12.1 Introduction
‘Begin at the beginning,’ the King said gravely,
‘and go on till you come to the end: then stop.’Lewis Carroll: Alice’s Adventures in Wonderland (Chapter XII)
The king’s instruction is so general that it may seem vacuous. However, it aptly describes what happens when we program a computer, or our computer executes a rule-based process. But rather than moving from the beginning to the end, a characteristic feature of many programs is that they execute code in an iterative fashion.

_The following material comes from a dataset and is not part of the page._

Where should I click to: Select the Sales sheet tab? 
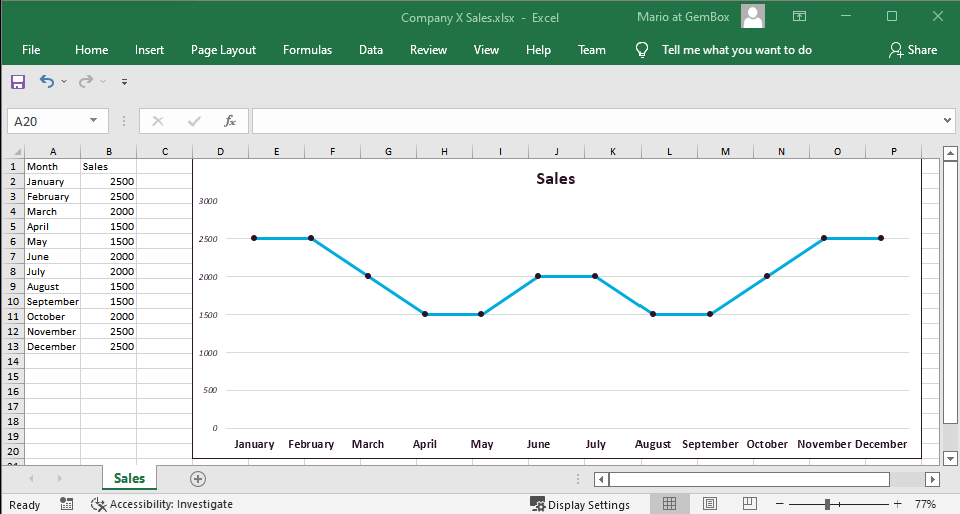[129, 479]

The Latin term iter means “route”, and to “re-iterate” something is to repeat something. In ordinary language, proceeding in an “iterative” fashion typically means to proceed step-by-step until some end or goal is reached. If the steps are very similar or even identical, doing things repeatedly easily gets tedious. A notorious example of such iteration is illustrated by Figure 12.2:
In computer science, the notion of iteration implies that some code is executed repeatedly. However, doing something more than once only makes sense if some aspect of the computed code or answer can change. Thus, when repeating code, there typically is at least one data object (e.g., some value of a variable) that changes between consecutive iterations. More specifically, an iterative task has the general form “for each \(X\), do \(Y\)”. Thus, some task \(Y\) is solved repeatedly for very input or data element \(X\). Even when the task \(Y\) always remains the same, changing the data or input \(X\) implies that iterations can yield different results. The change in \(X\) can be quite subtle. It often concerns only the value of a counter or index variable that notes the current repetition or points to some particular location in some larger data structure. In other cases, the code can contain random elements (e.g., randomly sampling values from some set or distribution), so that repeated executions of some task \(Y\) can yield different results.

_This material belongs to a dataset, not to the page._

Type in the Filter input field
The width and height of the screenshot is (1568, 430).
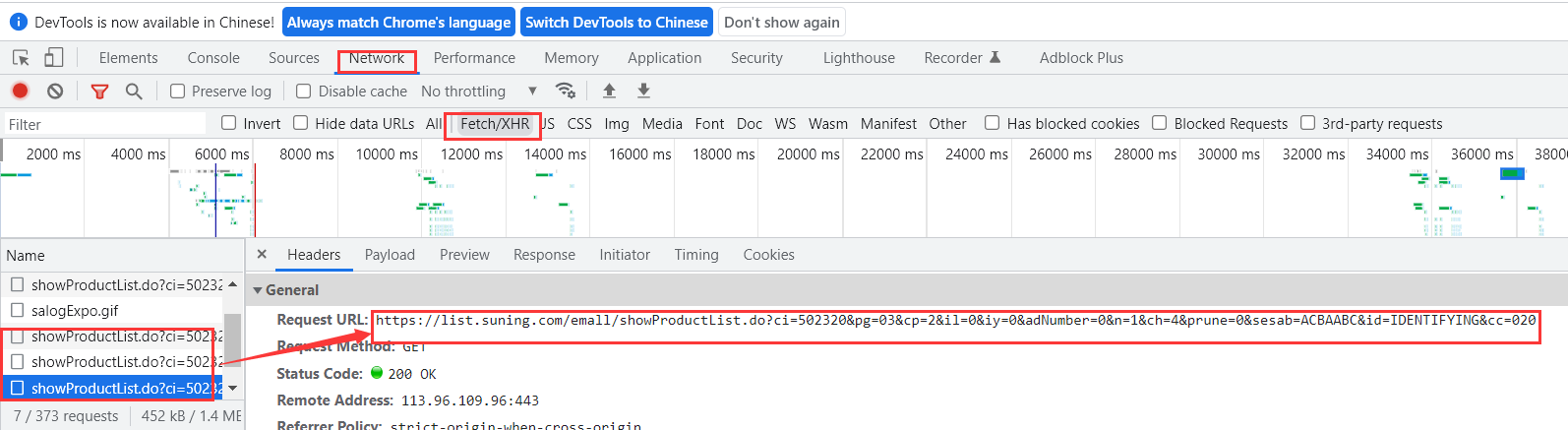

Whereas people easily get bored or distracted when doing the same thing over and over again, computers usually do not mind and are really good at it. Thus, whenever a procedure or process requires iteration, computers tend to be faster and more reliable than people.
12.1.1 Objectives
After working through this chapter, you should be able to:
- understand the notion of iteration in computer programming,
- use
for
loops to iterate over sequences of a known length,
- use
while
loops to iterate over sequences of an unknown length, - use the
apply()
family of functions of base R to replace some loops, - use the
map()
family of functions of purrr to replace some loops.

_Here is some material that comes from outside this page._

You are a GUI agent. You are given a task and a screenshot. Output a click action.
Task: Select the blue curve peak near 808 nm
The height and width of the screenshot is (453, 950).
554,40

12.1.2 Loops vs. functions
The traditional way to address issues of iteration is by repeating code in for
loops. Such loops can include an arbitrary amount of code (i.e., a few lines or an entire library of programs) and execute it repeatedly.
However, the previous Chapter 11 has taught us that Functions provide another way of enclosing code: Instead of writing a loop, we could encapsulate the required code in a new function and then call this function repeatedly.
As R is a functional programming language, it provides sophisticated ways of applying functions repeatedly to data structures.
As we focus on the essentials in this book, we will primarily focus on for
and while
loops, and only briefly introduce the base R apply()
(R Core Team, 2024) and purrr’s map()
family of functions (Henry & Wickham, 2023).
12.1.3 Data used
To illustrate the notion of iteration in various type of loops, we are using various toy datasets (from the ds4psy package) in this chapter.
For instance, the dataset tb
includes some information on 100 ficticious people and pi_100k
contains the first 100.000 digits of pi.
12.1.4 Getting ready
This chapter formerly assumed that you have read and worked through Chapter 21: Iteration of the r4ds book (Wickham & Grolemund, 2017). It now can be read by itself, but reading Chapter 21 of r4ds is still recommended.
Please do the following to get started:
Create an R Markdown (
.Rmd
) document (for instructions, see Appendix F and the templates linked in Section F.2).Structure your document by inserting headings and empty lines between different parts. Here’s an example how your initial file could look:
---
title: "Chapter 12: Iteration"
author: "Your name"
date: "2024 October 20"
output: html_document
---
Add text or code chunks here.
# Exercises (WPA12)
## Exercise 1
## Exercise 2
etc.
<!-- The end (eof). -->
Create an initial code chunk below the header of your
.Rmd
file that loads the R packages of the tidyverse (and see Section F.3.3 if you want to get rid of the messages and warnings of this chunk in your HTML output).Save your file (e.g., as
12_iteration.Rmd
in the R folder of your current project) and remember saving and knitting it regularly as you keep adding content to it.